Stored records:

- - - - -

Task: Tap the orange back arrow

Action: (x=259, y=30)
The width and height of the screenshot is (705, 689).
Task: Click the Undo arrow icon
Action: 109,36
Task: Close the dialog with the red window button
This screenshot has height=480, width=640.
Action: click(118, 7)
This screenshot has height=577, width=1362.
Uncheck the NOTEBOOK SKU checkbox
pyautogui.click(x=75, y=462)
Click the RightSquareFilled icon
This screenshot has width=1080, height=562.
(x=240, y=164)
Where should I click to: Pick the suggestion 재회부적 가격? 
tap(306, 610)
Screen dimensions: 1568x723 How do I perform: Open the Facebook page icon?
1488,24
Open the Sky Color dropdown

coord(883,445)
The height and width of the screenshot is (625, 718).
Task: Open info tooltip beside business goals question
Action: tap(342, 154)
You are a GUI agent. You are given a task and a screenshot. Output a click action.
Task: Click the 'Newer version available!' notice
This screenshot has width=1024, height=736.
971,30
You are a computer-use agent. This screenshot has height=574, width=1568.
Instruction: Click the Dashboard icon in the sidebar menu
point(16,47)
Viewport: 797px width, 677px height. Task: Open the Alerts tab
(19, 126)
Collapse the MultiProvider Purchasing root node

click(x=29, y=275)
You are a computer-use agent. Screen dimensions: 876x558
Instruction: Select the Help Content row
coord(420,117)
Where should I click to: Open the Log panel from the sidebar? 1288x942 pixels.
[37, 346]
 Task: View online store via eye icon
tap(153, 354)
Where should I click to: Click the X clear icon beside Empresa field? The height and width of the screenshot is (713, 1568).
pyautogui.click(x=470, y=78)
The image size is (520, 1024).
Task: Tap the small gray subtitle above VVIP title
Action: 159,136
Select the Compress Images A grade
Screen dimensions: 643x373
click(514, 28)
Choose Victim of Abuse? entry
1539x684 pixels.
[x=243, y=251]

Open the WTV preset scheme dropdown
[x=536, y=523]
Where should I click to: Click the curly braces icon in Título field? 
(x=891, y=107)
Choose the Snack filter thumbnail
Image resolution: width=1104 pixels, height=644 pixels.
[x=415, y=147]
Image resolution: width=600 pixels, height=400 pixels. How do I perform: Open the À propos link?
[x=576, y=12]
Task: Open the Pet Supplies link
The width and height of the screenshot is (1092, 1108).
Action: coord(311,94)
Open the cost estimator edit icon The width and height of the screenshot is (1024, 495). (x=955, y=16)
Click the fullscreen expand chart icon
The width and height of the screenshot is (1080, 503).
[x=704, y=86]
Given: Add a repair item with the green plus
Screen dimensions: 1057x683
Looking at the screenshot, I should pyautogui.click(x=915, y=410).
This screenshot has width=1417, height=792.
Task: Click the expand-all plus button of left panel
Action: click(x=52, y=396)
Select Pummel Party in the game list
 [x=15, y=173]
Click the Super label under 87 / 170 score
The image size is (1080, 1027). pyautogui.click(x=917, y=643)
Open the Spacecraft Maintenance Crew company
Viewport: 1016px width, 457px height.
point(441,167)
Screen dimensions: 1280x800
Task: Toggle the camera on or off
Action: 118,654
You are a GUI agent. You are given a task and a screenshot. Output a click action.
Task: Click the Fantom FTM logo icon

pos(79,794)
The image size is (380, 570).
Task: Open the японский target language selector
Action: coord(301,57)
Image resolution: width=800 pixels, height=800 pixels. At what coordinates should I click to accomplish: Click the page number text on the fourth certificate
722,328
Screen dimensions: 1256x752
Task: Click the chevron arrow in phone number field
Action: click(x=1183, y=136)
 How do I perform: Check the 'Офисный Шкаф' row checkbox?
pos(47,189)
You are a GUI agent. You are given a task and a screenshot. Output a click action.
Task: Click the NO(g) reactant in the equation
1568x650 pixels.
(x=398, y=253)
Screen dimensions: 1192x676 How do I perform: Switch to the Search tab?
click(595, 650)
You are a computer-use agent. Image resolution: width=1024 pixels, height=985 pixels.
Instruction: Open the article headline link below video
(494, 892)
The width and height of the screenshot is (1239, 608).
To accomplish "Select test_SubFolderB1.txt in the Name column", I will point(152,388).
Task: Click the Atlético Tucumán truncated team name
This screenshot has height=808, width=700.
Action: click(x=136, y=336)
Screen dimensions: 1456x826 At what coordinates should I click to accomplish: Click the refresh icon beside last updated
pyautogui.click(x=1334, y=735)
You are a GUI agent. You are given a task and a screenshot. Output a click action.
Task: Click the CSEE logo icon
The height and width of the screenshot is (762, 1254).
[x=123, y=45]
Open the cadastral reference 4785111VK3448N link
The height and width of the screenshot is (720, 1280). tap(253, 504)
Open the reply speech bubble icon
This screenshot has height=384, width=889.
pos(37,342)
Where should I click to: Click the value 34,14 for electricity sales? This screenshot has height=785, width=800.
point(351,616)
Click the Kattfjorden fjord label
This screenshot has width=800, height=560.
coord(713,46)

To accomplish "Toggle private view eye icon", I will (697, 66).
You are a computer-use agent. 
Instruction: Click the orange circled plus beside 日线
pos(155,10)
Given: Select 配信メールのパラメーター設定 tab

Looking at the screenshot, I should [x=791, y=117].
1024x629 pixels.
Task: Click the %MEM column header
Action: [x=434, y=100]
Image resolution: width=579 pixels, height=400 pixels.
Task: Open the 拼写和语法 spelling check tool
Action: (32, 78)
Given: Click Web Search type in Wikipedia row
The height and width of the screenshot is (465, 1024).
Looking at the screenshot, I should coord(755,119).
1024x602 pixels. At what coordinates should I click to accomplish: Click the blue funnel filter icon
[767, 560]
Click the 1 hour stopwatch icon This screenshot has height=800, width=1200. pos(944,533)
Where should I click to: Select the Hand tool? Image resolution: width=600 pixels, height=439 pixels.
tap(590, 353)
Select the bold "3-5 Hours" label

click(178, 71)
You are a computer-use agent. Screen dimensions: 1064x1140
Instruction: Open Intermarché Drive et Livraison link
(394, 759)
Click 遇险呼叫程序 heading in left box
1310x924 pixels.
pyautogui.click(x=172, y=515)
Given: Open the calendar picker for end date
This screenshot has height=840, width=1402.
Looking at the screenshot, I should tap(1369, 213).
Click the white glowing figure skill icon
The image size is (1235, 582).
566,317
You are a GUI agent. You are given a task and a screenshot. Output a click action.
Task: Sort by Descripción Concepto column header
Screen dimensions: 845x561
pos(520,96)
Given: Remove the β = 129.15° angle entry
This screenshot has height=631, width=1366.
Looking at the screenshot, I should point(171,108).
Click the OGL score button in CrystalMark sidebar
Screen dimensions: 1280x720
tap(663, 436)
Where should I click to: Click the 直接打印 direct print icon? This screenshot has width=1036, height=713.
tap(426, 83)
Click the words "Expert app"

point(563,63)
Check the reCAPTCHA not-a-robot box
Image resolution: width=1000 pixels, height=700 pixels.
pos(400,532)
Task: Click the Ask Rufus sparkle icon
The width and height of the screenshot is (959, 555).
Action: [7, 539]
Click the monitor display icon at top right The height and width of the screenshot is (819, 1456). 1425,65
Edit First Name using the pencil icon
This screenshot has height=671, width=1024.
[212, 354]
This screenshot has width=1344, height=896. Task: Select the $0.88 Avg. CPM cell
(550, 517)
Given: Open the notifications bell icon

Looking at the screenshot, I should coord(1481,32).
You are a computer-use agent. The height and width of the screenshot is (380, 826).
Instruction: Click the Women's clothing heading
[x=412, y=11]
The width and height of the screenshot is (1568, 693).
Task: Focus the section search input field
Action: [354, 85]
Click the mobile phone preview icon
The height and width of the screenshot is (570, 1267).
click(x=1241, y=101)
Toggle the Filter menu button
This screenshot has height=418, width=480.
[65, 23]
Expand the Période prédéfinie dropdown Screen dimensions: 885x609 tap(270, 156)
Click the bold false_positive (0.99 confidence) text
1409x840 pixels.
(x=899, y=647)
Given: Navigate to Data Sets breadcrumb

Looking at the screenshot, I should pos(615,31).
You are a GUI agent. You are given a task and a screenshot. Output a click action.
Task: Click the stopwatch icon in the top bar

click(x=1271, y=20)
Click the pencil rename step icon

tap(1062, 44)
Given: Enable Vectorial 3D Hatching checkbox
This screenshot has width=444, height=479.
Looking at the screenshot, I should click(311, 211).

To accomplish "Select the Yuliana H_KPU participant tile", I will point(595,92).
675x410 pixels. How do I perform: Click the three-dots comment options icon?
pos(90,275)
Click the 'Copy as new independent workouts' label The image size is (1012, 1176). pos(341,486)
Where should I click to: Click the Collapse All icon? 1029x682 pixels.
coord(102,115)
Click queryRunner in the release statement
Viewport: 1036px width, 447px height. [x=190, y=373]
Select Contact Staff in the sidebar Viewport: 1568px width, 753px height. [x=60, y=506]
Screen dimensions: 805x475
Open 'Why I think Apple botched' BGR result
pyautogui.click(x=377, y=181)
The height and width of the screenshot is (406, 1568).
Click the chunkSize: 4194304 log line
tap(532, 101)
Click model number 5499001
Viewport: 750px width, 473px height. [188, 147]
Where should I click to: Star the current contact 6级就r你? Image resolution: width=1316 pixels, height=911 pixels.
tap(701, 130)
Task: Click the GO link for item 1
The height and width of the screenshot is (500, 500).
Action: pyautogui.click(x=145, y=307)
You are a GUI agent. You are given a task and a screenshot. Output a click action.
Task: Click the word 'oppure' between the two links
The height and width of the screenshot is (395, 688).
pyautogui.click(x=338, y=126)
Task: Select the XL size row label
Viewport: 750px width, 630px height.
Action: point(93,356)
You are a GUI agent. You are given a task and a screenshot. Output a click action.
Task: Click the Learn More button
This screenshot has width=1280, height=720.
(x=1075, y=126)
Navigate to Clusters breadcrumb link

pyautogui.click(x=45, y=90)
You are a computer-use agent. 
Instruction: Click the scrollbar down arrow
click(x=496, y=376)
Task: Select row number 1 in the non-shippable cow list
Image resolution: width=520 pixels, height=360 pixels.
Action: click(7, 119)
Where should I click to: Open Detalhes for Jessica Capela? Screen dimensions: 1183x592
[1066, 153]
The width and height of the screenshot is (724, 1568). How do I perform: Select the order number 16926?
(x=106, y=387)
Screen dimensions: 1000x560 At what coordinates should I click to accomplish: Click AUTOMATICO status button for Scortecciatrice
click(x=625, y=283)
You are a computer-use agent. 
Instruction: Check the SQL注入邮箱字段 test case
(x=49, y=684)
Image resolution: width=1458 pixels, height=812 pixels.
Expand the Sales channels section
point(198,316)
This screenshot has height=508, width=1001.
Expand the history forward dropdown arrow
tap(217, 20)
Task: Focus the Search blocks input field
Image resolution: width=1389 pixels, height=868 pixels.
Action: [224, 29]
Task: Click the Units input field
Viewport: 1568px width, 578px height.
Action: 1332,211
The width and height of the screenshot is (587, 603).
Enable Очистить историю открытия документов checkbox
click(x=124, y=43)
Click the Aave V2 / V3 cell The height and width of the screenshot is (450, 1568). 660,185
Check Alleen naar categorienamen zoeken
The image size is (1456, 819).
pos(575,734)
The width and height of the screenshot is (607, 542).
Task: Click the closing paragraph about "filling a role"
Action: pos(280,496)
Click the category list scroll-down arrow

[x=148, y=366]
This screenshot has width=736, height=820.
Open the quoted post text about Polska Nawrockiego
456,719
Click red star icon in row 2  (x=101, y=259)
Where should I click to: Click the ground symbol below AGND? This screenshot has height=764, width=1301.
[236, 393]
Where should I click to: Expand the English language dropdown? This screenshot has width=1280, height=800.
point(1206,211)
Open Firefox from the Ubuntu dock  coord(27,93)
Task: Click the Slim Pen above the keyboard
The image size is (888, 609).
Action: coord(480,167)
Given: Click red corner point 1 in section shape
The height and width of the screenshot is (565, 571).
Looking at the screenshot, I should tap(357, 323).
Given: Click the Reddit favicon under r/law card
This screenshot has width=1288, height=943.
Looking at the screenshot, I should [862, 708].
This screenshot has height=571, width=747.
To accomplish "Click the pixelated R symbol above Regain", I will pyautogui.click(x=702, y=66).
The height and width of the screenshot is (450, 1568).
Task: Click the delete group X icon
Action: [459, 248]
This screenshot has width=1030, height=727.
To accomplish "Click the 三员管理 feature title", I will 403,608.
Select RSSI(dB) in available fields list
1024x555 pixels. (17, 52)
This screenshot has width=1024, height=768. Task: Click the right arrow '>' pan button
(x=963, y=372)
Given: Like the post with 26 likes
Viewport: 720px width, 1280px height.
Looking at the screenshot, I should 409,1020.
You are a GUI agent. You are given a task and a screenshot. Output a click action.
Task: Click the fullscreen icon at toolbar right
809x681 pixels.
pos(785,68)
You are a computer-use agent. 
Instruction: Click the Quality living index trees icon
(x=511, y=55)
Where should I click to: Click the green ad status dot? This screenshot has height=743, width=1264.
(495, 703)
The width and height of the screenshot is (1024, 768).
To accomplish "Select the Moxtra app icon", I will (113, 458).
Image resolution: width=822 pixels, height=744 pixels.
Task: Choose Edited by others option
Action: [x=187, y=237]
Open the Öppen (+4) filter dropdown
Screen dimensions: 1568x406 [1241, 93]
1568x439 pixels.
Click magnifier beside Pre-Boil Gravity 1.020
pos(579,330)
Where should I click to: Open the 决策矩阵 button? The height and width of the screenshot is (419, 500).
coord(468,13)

- - - - -

Work instructions: From the records above, repeat exactly the lines from the one with "This screenshot has height=631, width=1366." through the one with "Task: Click the Ask Rufus sparkle icon", both included.

Output of the task:
This screenshot has height=631, width=1366.
Looking at the screenshot, I should point(171,108).
Click the OGL score button in CrystalMark sidebar
Screen dimensions: 1280x720
tap(663, 436)
Where should I click to: Click the 直接打印 direct print icon? This screenshot has width=1036, height=713.
tap(426, 83)
Click the words "Expert app"

point(563,63)
Check the reCAPTCHA not-a-robot box
Image resolution: width=1000 pixels, height=700 pixels.
pos(400,532)
Task: Click the Ask Rufus sparkle icon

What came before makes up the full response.